William Taverner (1703 – 20 October 1772) was an English judge and amateur landscape artist.

==Life==
Taverner was the son of dramatist William Taverner (d. 1731) and was articled (in the legal sense) to his father (a judge) on 5 April 1720. Like his father, he became a procurator-general of the Arches Court - the ecclesiastical court of the province of Canterbury, based in London. He devoted his leisure time to art, and according to Redgrave, 'His drawings are chiefly in body colour, imitating the Italian masters, mostly woody scenes, and, though clever, do not by any means maintain the great reputation which he enjoyed in his own day.'

He died on 20 October 1772 and a writer in the 'Gentleman's Magazine' (p. 496) called him "one of the best landscape-painters England ever produced, but as he painted only for amusement, his paintings are very rare, and will bear a high price". Taverner gave instructions for a will shortly before his death, and on personal evidence the will was proved in November 1772. No relatives are mentioned, but 2,900 pounds was left in trust for his servant, Sarah Davis. Taverner's pictures and books were to be sold.

Taverner never publicly exhibited his work and it is possible that, in his lifetime, his paintings circulated only amongst friends and fellow amateurs. His work was, however, highly regarded by George Vertue who described his "wonderful genius".

__Recorded information__
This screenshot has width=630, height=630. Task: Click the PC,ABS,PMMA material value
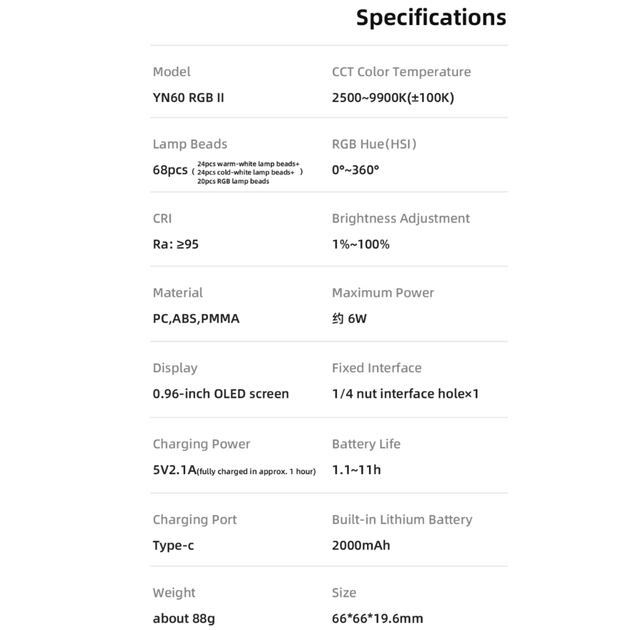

__Exercise aim__
Please write out the Taverner passage from "He died on 20" to "to be sold.", swapping "servant" for "housekeeper". The listing is separate material, unrelated to the Taverner passage.

__Solution to the exercise__
He died on 20 October 1772 and a writer in the 'Gentleman's Magazine' (p. 496) called him "one of the best landscape-painters England ever produced, but as he painted only for amusement, his paintings are very rare, and will bear a high price". Taverner gave instructions for a will shortly before his death, and on personal evidence the will was proved in November 1772. No relatives are mentioned, but 2,900 pounds was left in trust for his housekeeper, Sarah Davis. Taverner's pictures and books were to be sold.